• **Directions**:
a. Please list the words the review of Somme uses to describe the battle plan that MacDonald's account starts with.
b. In the review of Somme, which battle is *They Called It Passchendaele* said to cover?
c. Using the review of Somme, explain why the troops who followed the first wave over the top had no idea what to do.

• **Source**:
######

Saturday, November 25, 2023

Lyn MacDonald - Somme

Lyn MacDonald's Somme was the third of her books on World War One, drawing on her huge and detailed collection of reminisances and memoires of former soldiers. Like the first, They Called It Passchendaele, which told the story of the Third Battle of Ypres, it is an unflinching account of the brutality of trench warfare. Somme however, deals with the most famous of the bloodbaths of the Western Front. MacDonald starts with the meticulous, detailed and finely tuned battle plan that would see millions of shells fired at the German trenches, followed by coordinated attacks timed to the second. British troops would carry mirrors and flags so that their generals could track their victorious march. The reality was a blood bath. The detailed instructions gave no room for flexibility on the ground. As the Germans took out the first over the top, following troops had no idea what to do, as their objectives were not even close. As Sergeant Jim Myer's of the Machine Gun Corps recalled:

The biggest mistake that was made on manoeuvres and training was that we were never told what to do in case of failure. All this time we'd gone backwards and forwards, training, doing it over and over again like clockwork and then when we had to advance, when it came to the bit, we didn't know what to do! Nothing seemed to be arranged in case of failure.

######

• **Items**:
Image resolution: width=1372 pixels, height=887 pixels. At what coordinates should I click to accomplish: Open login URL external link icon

######

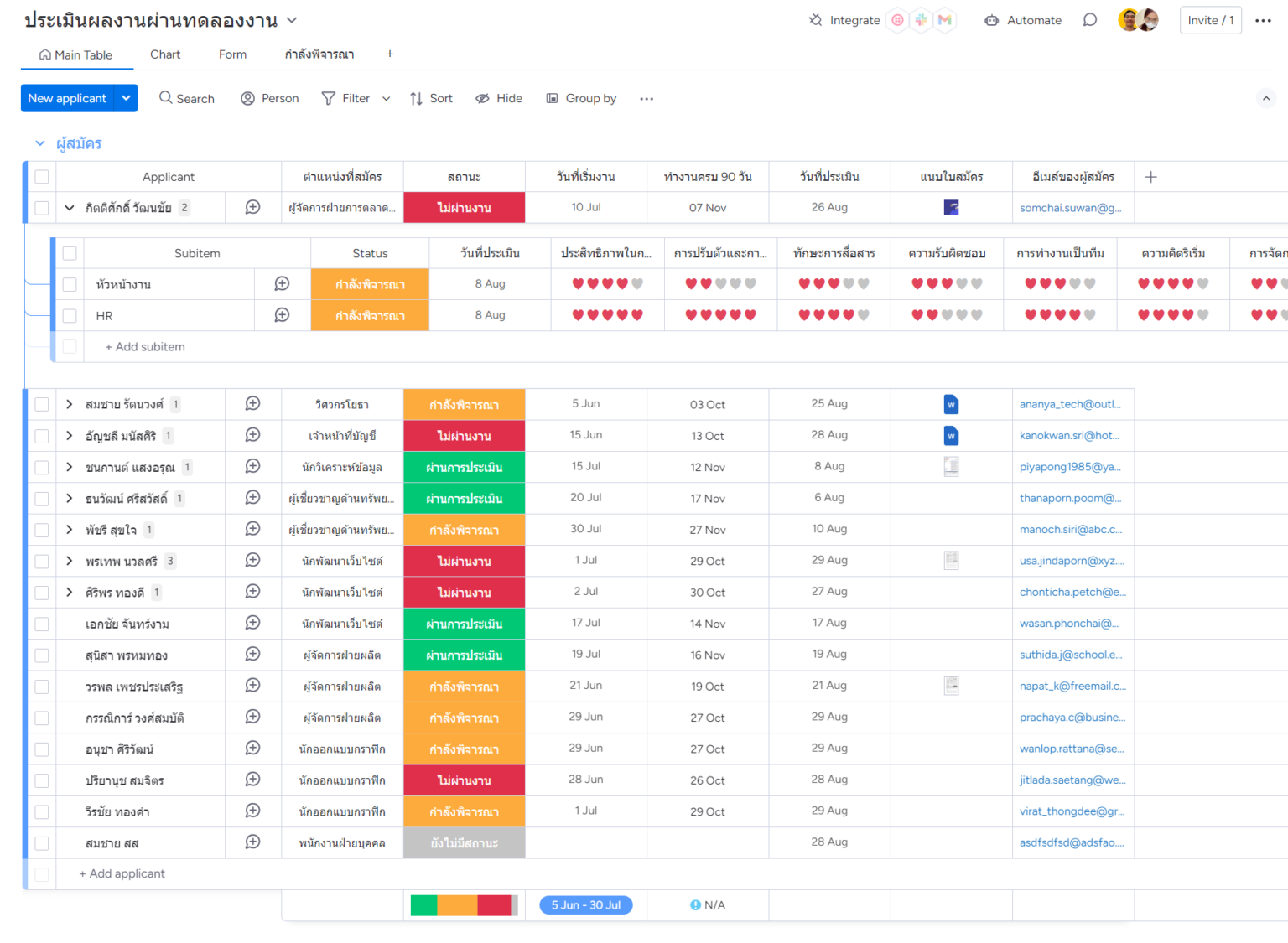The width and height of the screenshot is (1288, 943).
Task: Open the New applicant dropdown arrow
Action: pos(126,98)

######

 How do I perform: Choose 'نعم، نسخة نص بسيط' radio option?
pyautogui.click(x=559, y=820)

######

• **Results**:
a.
meticulous
detailed
finely tuned

b. The Third Battle of Ypres.

c. The detailed instructions allowed no flexibility on the ground. Once the Germans took out the first wave, the following troops' objectives were not even close. As Sergeant Myers recalled, they had never been told what to do in case of failure.